I remember it like it was yesterday. I was sitting in my office chair with my eyes focused on the computer screen working on a spreadsheet when my phone rang. It was mom. You could tell something was wrong. She was holding back as many of her tears as could while she gave me some, less than fortunate, news. I still remember her shivering voice. She had just found out that she was diagnosed with breast cancer and wanted to tell me as quickly as she could. As she told me, it truly didn’t process for me. I responded with “ok, so.. can the doctors fix this?”. She said they felt like they could. “alright then, we know where we are and we know where the finish line is so we just have to get there.” After talking to my mom a bit more, I told her I loved her and I hung up the phone.
I sat there for at least 5 to 10 minutes before getting up and walking over to someone in my department that I wanted to tell. As I walked into her office, I muddled the words “I just found out my mom…” I immediately looked at the ground as I began to break down in tears…” has breast cancer”. At that point, I really don’t know what she responded with, I was absolutely inundated with emotion to the point that I excused myself from her office and went home. Over the next little while, I didn’t exactly pull away but I wasn’t there for her as I should have been. In looking back, I found that I “avoided” most conversations about it as if I could put a lid on it and not have to bother with it. My mom went through some very emotional and trying times, you can read about her story here. It changed her, my mom was always so strong and independent. She had broken down and thus my mom was no longer the same. I walled up even more. It was my coping mechanism. I am not sure where I learned how to block out my thoughts but I was very good at it. Rewind my life many years before and I remember going to my grandmother’s funeral and almost being emotionless during visitations. The next morning, we had one last moment to see her and as they closed the casket, everything became so real, so overwhelming and so very hard to handle. What I began to piece together is that when something became actualized, I would fall apart because I blocked it out. I would hold things in so long that when it finally broke, it was extremely hard to even breathe.
The power of the spoken word is so strong that as a mental coach, I teach it to every client. Experience taught me that until I spoke the words “my mom has cancer”, they were thoughts in my head… not real… until I spoke them (or written as I have come to learn). They became real at that point. Until the casket was closed for the last time, I could tell myself “my grandma is just sleeping”. However, it was at the point of actualization (the closing of the casket) that I had to own the truth and its harsh reality. I took the hard road. I chose to push off my thoughts and emotions in an effort to protect myself. Well, that is the story I kept telling myself. I cared greatly but from the outside, it could be seen as cold or even heartless. I was far from that but I understand, now, how it looked to others.

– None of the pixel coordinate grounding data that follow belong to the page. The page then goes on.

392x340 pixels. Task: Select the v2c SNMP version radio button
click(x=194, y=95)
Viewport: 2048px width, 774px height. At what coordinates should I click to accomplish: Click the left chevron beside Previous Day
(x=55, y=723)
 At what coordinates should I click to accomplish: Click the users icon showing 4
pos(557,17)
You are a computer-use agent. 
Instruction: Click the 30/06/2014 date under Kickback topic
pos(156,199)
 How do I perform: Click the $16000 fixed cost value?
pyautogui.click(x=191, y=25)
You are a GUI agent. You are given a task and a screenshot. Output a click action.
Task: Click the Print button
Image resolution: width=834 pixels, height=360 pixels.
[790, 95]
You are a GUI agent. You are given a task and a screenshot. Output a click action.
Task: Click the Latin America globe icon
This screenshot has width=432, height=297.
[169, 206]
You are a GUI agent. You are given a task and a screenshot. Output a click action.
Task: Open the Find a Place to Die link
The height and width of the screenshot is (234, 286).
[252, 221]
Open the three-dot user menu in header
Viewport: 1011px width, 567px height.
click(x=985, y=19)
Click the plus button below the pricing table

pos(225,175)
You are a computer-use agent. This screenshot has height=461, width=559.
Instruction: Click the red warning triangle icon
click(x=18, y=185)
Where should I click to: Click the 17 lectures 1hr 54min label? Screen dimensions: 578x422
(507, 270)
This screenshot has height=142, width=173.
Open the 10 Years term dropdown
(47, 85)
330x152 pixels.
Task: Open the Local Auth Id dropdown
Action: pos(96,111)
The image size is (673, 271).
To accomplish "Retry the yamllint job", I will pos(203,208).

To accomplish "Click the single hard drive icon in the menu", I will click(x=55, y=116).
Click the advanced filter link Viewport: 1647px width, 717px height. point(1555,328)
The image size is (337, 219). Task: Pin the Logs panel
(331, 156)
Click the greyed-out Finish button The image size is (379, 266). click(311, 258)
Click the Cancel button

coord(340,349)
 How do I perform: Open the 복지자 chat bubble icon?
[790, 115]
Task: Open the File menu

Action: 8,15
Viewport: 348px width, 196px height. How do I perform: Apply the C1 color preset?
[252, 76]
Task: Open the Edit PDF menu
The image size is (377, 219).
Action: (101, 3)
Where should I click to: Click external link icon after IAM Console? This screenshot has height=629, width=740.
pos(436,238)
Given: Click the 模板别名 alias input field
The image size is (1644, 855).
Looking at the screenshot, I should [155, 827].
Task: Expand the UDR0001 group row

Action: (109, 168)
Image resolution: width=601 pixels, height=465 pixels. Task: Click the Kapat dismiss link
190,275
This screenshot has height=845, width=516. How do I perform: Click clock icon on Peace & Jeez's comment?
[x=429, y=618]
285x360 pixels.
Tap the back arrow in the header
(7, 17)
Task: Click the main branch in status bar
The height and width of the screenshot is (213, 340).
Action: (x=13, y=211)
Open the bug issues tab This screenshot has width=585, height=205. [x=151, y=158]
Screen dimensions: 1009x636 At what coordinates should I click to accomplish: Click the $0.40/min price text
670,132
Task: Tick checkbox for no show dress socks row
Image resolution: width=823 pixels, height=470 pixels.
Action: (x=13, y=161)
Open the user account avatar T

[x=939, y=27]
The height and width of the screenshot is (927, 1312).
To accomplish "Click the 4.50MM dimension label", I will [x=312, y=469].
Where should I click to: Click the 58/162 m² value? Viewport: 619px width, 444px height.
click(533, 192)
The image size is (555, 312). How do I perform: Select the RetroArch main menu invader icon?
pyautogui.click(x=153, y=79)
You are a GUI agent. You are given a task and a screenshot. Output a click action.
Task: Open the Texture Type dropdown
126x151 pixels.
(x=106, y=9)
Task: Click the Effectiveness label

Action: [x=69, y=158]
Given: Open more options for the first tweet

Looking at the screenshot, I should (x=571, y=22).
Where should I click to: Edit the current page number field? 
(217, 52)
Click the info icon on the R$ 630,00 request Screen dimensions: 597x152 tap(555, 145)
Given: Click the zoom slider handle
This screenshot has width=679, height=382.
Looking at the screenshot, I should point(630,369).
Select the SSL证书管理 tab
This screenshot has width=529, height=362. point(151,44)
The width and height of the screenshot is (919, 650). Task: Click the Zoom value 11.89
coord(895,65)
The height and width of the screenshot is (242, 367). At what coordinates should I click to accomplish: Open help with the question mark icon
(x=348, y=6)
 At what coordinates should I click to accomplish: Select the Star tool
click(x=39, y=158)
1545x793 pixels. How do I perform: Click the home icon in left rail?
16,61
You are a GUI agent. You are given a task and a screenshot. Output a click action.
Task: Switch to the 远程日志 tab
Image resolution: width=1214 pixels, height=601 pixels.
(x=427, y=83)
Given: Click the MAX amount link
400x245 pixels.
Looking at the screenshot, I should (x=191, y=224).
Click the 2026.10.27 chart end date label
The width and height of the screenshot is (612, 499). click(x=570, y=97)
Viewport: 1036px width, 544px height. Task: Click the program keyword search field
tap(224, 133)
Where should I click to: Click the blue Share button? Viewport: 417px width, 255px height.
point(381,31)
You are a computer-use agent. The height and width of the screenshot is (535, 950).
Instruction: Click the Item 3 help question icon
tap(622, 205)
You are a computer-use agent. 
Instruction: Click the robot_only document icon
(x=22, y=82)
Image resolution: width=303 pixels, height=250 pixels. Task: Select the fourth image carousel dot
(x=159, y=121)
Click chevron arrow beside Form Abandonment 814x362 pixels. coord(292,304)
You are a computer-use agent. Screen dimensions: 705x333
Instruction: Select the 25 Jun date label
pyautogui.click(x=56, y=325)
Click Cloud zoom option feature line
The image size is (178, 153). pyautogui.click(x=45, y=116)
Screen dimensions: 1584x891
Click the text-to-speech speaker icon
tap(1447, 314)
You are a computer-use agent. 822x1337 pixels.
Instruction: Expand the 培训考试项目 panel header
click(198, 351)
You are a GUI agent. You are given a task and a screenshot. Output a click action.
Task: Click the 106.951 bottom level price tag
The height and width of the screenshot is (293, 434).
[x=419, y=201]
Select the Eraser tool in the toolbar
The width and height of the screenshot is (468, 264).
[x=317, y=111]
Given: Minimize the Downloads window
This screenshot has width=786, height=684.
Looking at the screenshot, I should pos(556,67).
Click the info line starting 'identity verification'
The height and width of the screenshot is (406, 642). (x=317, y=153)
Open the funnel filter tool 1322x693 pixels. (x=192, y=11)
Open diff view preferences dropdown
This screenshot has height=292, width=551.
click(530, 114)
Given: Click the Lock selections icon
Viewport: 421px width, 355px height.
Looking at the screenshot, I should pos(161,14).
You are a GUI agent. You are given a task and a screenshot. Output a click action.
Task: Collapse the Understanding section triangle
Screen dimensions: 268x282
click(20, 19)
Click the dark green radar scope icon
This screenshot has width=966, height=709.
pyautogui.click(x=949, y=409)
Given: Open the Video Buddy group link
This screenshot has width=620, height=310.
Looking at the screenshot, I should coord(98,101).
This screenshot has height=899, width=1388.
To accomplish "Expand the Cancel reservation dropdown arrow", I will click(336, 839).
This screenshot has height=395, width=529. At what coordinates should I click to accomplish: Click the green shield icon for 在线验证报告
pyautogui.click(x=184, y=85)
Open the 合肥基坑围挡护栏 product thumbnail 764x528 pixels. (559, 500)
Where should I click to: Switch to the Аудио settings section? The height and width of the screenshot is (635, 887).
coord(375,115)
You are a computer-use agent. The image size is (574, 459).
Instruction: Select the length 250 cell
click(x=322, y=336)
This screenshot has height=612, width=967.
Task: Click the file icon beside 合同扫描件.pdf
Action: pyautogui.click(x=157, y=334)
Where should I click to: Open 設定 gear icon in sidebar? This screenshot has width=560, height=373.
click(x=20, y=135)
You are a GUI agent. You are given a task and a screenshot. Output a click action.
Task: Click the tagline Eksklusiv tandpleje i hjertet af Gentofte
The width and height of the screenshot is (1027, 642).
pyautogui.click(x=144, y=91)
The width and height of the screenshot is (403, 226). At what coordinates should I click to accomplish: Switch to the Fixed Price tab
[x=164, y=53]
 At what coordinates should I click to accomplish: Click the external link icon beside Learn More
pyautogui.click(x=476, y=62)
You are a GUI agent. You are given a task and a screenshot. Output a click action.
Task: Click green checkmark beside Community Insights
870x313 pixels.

I’ve never taken the time to write any of this until today. To be honest with myself is important as is to be open too. Over the last 4 years, I have spent a crazy amount of time seeking to understand human behavior; how we think and how our thoughts control our actions thus define our destiny. I often wonder how much the experiences, like this one and many others, have helped build the path to my coaching practice. Maybe coaching picked me or maybe he freed me from being who I was? I do believe though, that it is harder to teach things we have not experienced and learned from. I’ve learned a lot, I have learned that holding back our thoughts and emotions can make the breaking point unbearable. Don’t do it. I’ve learned that it is not healthy to “avoid” anything. The more you avoid, the more you find what you avoid. So, instead, I turn to acceptance from the get-go. Things become far easier to handle when we are authentic to ourselves; hiding/avoiding reality is not being authentic to anyone.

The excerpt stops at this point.